Start of MATERIAL TO PROCESS

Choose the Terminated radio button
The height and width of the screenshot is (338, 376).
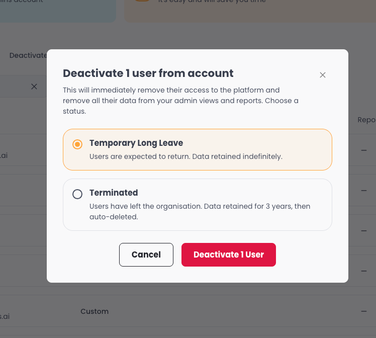[77, 194]

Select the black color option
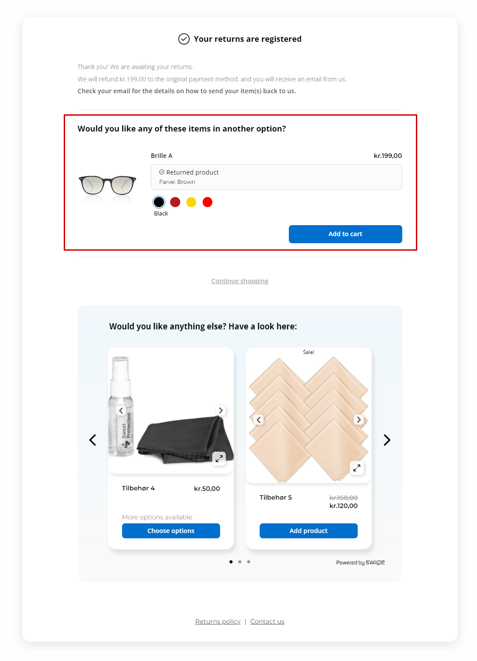159,202
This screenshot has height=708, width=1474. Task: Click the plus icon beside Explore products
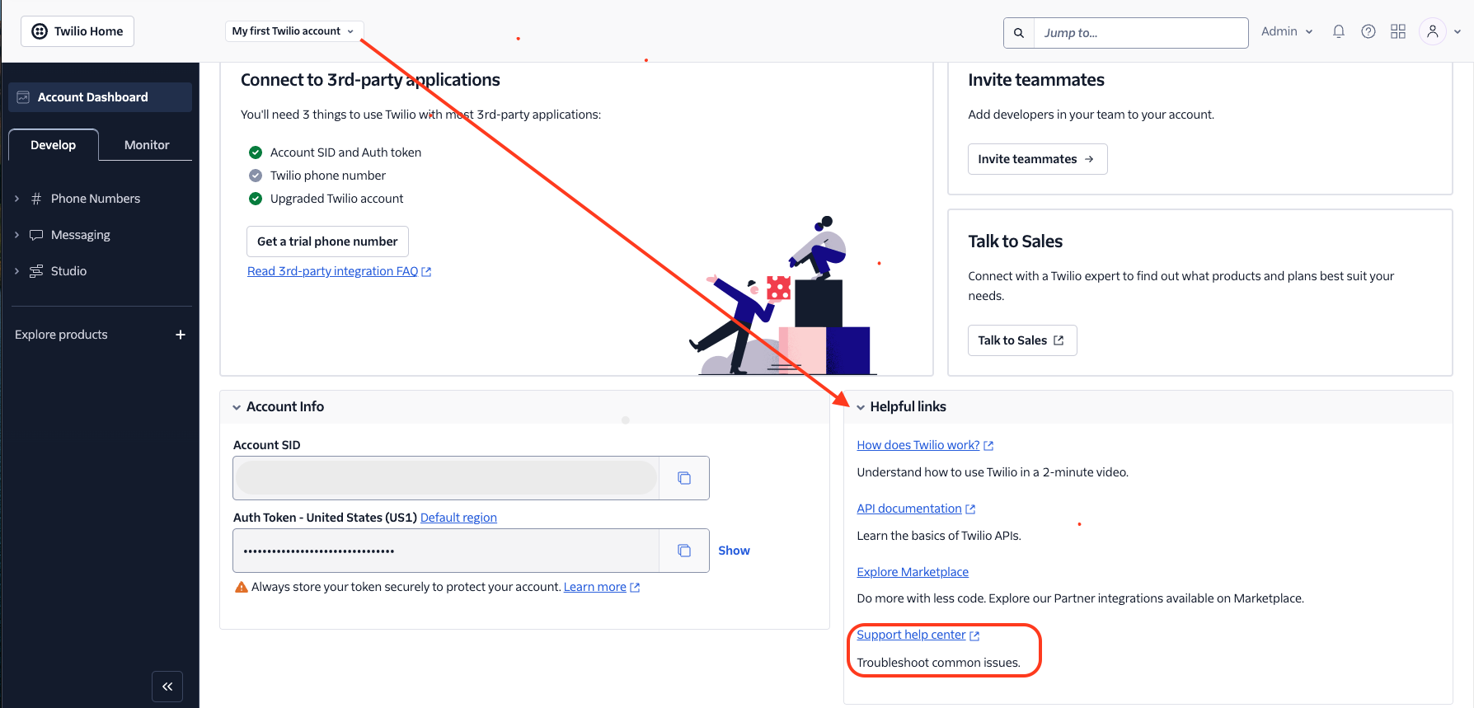(x=181, y=335)
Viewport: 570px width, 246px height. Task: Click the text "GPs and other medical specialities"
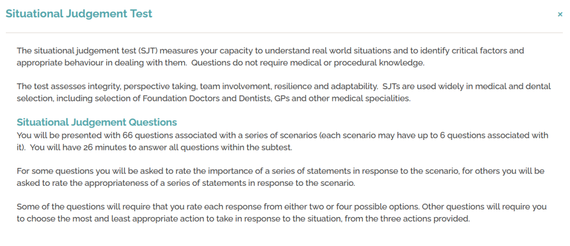340,99
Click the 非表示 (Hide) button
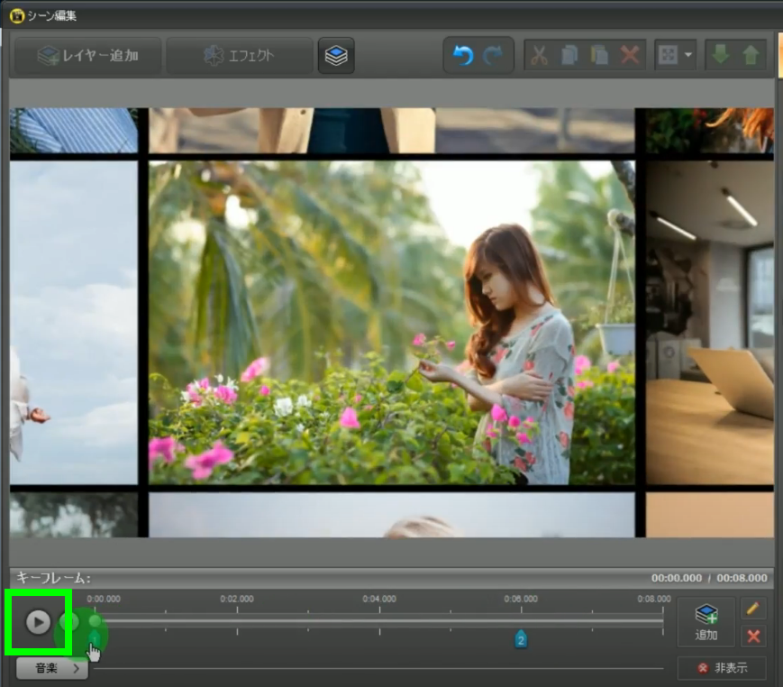This screenshot has width=783, height=687. (721, 668)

End of MATERIAL TO PROCESS

▸ YOUR ASSIGNMENT
Leaving the pictures out, reproduce the entries above exactly.

▸ ANSWER AREA
Choose the Terminated radio button
The height and width of the screenshot is (338, 376).
[77, 194]

Select the black color option
159,202
This screenshot has height=708, width=1474. Task: Click the plus icon beside Explore products
(x=181, y=335)
Viewport: 570px width, 246px height. Task: Click the text "GPs and other medical specialities"
340,99
Click the 非表示 (Hide) button
This screenshot has width=783, height=687. (721, 668)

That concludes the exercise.